**CHALLENGES:**
(1) Reproduce the Lollapalooza report word for word from "For Matthew Solarski's" to "for the environment?)".
(2) Answer these questions from the Lollapalooza report:
(a) Which stage and time are given for I'm From Barcelona's set?
(b) Which song opened the set?
(c) What did Emanuel Lundgren crowd-surf on?

====== PROVIDED PASSAGE

Lollapalooza Report: Saturday [Amy Phillips]

Lollapalooza Report: Saturday [Amy Phillips]

Photos by Kirstie Shanley unless otherwise noted; text by Amy Phillips

For Scott Plagenhoef's previous Lollapalooza coverage, click here: Friday / Saturday / Sunday

For Amy Phillips' Lollapalooza coverage: Friday / Sunday

For Matthew Solarski's Lollapalooza coverage: Friday / Saturday / Sunday

I'm From Barcelona [Bud Light Stage; 12:30 pm] (last photo by Matthew Solarski)

Swedish indie pop army I'm From Barcelona burst onto the stage like hundreds of pounds of confetti shot out of a cannon. Whooping and hollering, bounding and bouncing, they came bearing gifts: lots and lots of balloons. As crazy-haired IFB captain Emanuel Lundgren lead his gajillion backing musicians into set opener "Treehouse", the balloons bobbed through the ecstatic crowd. But a half-hour later, the balloons were gone, deflated or having floated away. (Side note: Aren't balloons bad for the environment?)

It was an apt metaphor for I'm From Barcelona's set, which also served as their American live debut. It started out fantastically, overwhelming attendees with bright colors, limitless energy, and those jubilant tunes. Lundgren crowd-surfed on a yellow inflatable swimming pool raft, there was a guy dressed in a bear costume, and several band members seemed to only be there for the purpose of dancing and running through the crowd giving high fives. Songs like "Oversleeping", "Collection of Stamps", and, of course, "We're From Barcelona" were built for this environment, where musical enjoyment is a massive communal activity. Like the Polyphonic Spree and the Flaming Lips, I'm From Barcelona are the kind of band that festivals are made for.

============
====== GIVEN INFORMATION

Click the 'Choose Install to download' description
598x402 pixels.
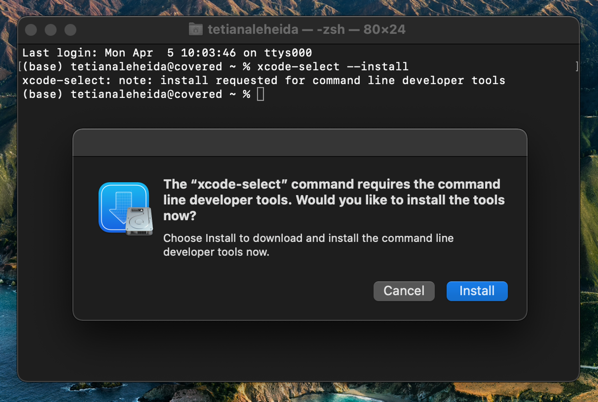(308, 245)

============

**PER-TASK ANSWERS:**
(1)
For Matthew Solarski's Lollapalooza coverage: Friday / Saturday / Sunday

I'm From Barcelona [Bud Light Stage; 12:30 pm] (last photo by Matthew Solarski)

Swedish indie pop army I'm From Barcelona burst onto the stage like hundreds of pounds of confetti shot out of a cannon. Whooping and hollering, bounding and bouncing, they came bearing gifts: lots and lots of balloons. As crazy-haired IFB captain Emanuel Lundgren lead his gajillion backing musicians into set opener "Treehouse", the balloons bobbed through the ecstatic crowd. But a half-hour later, the balloons were gone, deflated or having floated away. (Side note: Aren't balloons bad for the environment?)

(2)
(a) The Bud Light Stage at 12:30 pm.
(b) "Treehouse."
(c) A yellow inflatable swimming pool raft.